**Aim of the task:** The records are set out below this line. Return exactly the lines from the one containing "Task: Open the Dictionaries setup link" through the last, and exclude the pictures.

Dataset records:
↓
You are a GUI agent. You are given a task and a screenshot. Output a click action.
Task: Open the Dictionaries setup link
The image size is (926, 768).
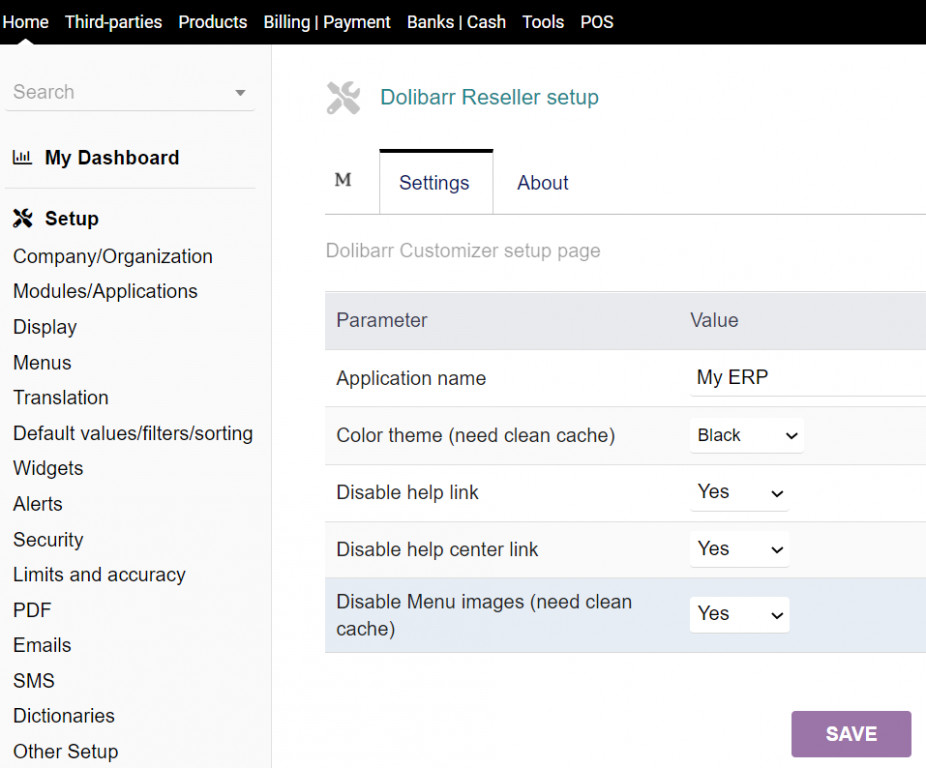click(x=64, y=716)
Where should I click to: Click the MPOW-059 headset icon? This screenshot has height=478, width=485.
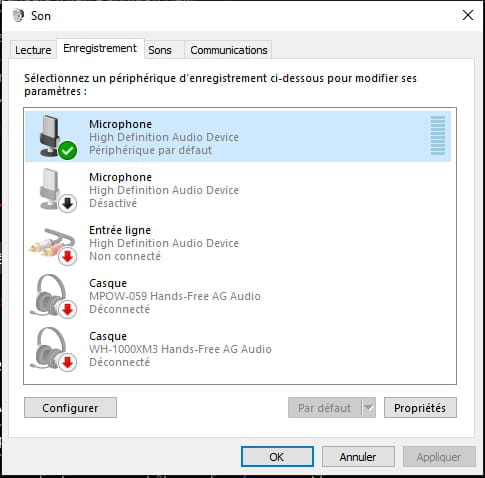coord(53,295)
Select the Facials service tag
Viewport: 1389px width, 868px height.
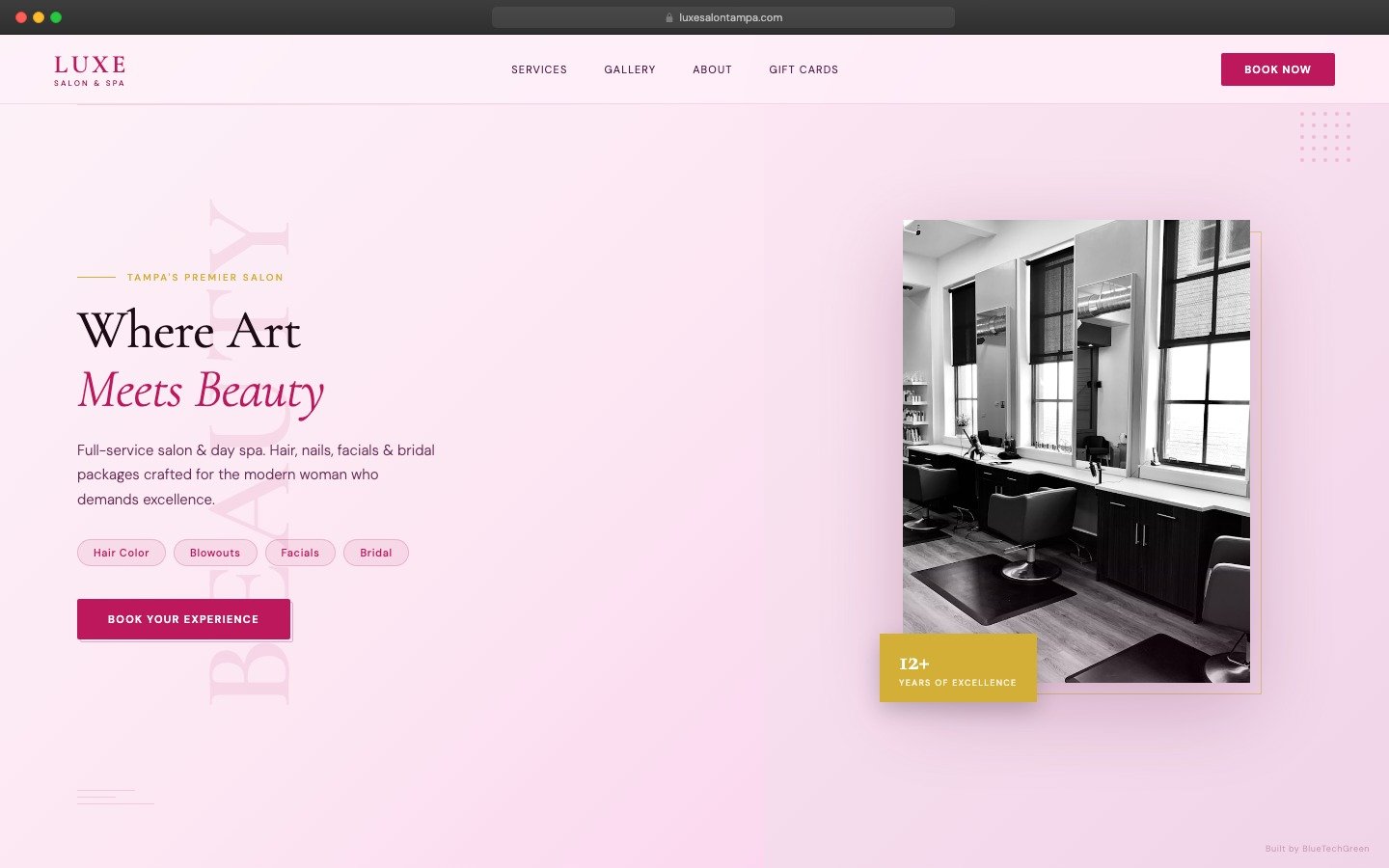(299, 552)
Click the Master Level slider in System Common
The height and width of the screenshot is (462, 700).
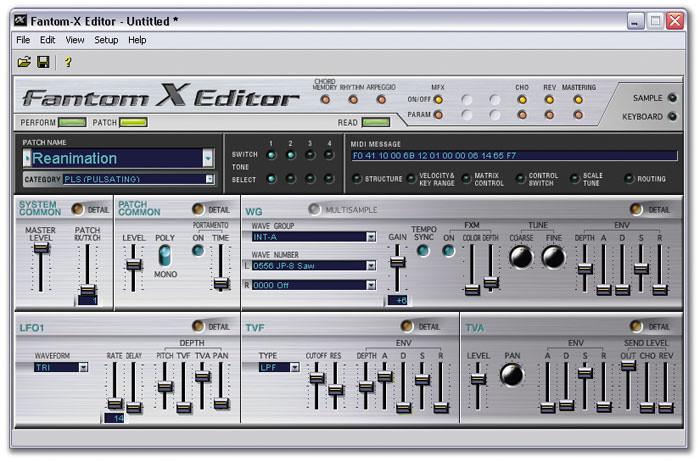pos(42,249)
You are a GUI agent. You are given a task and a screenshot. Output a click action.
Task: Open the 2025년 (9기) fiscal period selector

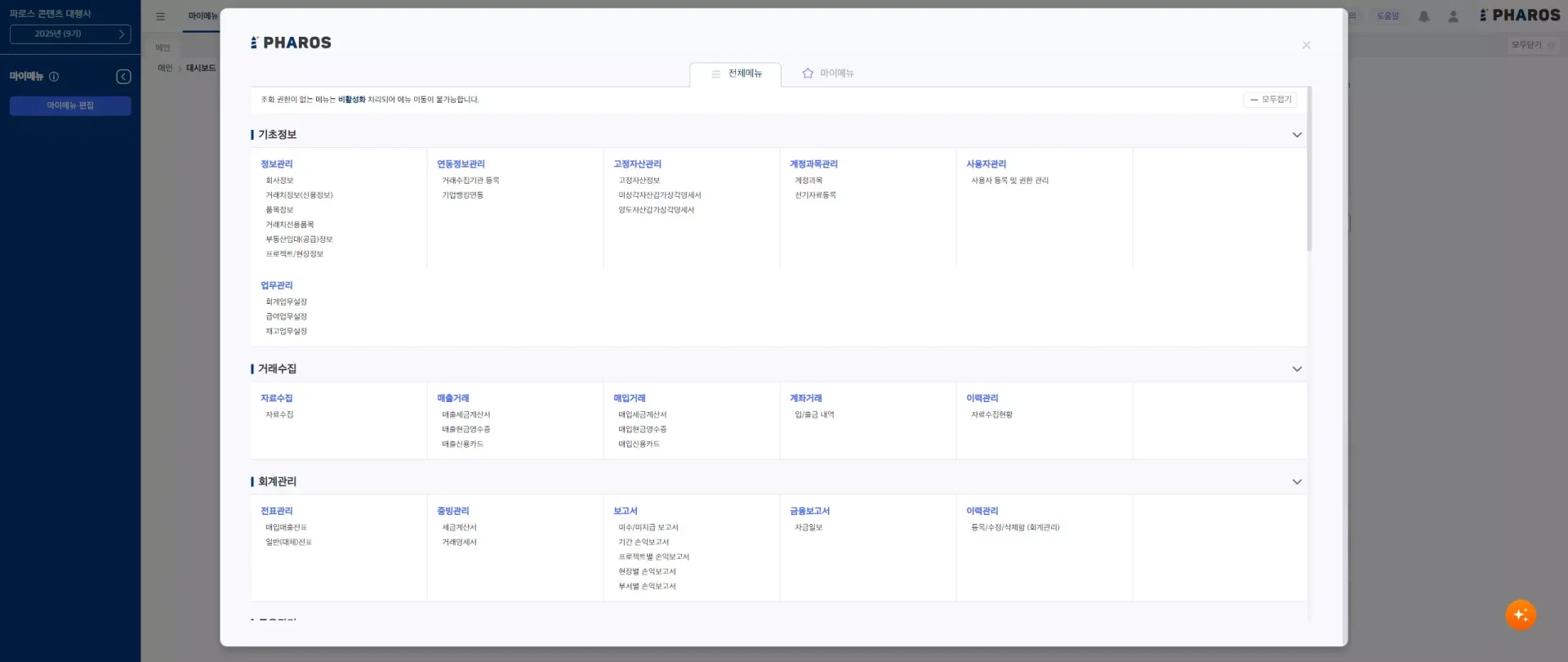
↑
**Solved exercise:**
Task: Open the Dictionaries setup link
The image size is (926, 768).
click(x=64, y=716)
Where should I click to: Click the MPOW-059 headset icon? This screenshot has height=478, width=485.
coord(53,295)
Select the Facials service tag
Viewport: 1389px width, 868px height.
(299, 552)
Click the Master Level slider in System Common
The height and width of the screenshot is (462, 700).
pos(42,249)
You are a GUI agent. You are given a task and a screenshot. Output a click action.
Task: Open the 2025년 (9기) fiscal period selector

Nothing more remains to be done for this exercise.